Stored items —
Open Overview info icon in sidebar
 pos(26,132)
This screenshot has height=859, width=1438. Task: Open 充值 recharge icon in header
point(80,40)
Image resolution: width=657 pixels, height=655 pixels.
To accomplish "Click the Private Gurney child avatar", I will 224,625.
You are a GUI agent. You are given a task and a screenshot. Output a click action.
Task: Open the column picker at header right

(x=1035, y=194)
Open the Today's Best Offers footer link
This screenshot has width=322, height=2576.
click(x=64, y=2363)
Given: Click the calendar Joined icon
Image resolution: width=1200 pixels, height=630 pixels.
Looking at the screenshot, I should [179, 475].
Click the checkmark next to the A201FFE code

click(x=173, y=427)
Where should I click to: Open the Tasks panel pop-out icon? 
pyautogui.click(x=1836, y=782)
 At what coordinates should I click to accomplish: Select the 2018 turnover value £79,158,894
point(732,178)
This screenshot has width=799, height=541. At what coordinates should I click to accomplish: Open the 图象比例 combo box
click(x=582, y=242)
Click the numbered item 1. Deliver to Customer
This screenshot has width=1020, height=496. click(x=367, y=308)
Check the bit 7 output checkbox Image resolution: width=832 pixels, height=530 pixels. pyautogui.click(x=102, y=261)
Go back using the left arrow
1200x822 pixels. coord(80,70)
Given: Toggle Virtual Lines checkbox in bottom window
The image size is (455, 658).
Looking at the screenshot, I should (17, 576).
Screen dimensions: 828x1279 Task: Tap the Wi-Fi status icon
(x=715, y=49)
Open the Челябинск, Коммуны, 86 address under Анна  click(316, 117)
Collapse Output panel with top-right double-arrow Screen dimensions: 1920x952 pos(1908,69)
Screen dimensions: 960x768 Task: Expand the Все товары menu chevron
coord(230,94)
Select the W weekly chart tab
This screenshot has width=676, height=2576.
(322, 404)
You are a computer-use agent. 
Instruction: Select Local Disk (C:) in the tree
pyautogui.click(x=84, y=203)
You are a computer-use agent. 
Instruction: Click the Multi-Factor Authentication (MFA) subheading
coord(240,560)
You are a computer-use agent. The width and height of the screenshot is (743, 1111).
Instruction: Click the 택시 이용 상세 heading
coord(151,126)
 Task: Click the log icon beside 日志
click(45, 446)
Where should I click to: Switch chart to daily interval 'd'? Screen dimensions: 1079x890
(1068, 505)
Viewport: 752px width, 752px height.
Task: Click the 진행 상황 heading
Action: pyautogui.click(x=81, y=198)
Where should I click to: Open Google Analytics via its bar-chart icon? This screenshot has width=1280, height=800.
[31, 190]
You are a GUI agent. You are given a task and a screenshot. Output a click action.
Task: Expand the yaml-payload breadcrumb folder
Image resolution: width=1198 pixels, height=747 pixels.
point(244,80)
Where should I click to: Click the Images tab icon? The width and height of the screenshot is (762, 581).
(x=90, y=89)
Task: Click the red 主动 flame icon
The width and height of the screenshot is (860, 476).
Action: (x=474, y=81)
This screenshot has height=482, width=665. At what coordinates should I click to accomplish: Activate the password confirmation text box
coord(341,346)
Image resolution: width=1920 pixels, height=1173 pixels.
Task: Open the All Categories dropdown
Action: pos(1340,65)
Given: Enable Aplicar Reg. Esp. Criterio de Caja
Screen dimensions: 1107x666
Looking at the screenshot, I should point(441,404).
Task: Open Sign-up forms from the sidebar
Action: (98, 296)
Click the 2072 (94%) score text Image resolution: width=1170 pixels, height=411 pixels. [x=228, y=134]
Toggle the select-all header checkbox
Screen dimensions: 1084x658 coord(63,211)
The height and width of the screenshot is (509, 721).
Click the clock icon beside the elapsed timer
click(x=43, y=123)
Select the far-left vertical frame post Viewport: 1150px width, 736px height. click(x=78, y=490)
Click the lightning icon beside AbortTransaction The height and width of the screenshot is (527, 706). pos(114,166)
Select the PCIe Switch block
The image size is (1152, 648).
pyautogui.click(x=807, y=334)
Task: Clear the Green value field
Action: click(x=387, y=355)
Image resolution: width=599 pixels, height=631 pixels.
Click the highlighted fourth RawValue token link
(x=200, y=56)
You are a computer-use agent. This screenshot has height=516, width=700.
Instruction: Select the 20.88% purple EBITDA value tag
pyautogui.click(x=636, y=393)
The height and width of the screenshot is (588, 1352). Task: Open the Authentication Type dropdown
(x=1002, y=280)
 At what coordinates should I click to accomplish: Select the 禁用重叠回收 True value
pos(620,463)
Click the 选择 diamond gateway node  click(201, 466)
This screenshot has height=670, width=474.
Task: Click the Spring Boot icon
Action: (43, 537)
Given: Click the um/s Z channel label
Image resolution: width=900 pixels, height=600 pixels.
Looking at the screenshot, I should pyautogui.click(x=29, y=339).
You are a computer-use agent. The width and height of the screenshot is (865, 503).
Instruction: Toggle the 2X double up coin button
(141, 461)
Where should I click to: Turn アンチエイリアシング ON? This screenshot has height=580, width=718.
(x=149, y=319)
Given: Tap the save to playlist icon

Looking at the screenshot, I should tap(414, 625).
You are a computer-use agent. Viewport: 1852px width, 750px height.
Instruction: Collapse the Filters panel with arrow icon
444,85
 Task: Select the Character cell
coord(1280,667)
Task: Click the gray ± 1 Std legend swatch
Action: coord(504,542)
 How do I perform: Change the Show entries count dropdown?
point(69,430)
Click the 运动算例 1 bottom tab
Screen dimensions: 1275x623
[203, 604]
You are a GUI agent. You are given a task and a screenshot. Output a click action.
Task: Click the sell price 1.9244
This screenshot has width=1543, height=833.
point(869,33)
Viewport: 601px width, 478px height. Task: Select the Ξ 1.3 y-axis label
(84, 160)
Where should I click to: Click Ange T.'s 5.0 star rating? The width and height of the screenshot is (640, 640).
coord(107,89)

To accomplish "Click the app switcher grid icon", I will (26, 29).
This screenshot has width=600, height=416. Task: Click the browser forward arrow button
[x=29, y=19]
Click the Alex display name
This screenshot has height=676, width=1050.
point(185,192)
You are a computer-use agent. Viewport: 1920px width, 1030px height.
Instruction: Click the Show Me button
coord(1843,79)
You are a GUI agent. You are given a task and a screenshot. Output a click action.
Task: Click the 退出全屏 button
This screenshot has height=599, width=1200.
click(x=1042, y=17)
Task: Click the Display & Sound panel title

TASK — Your task is to say how many lines in the entries above contain the word "will". Please write only the number.

RESULT OF THIS EXERCISE — 2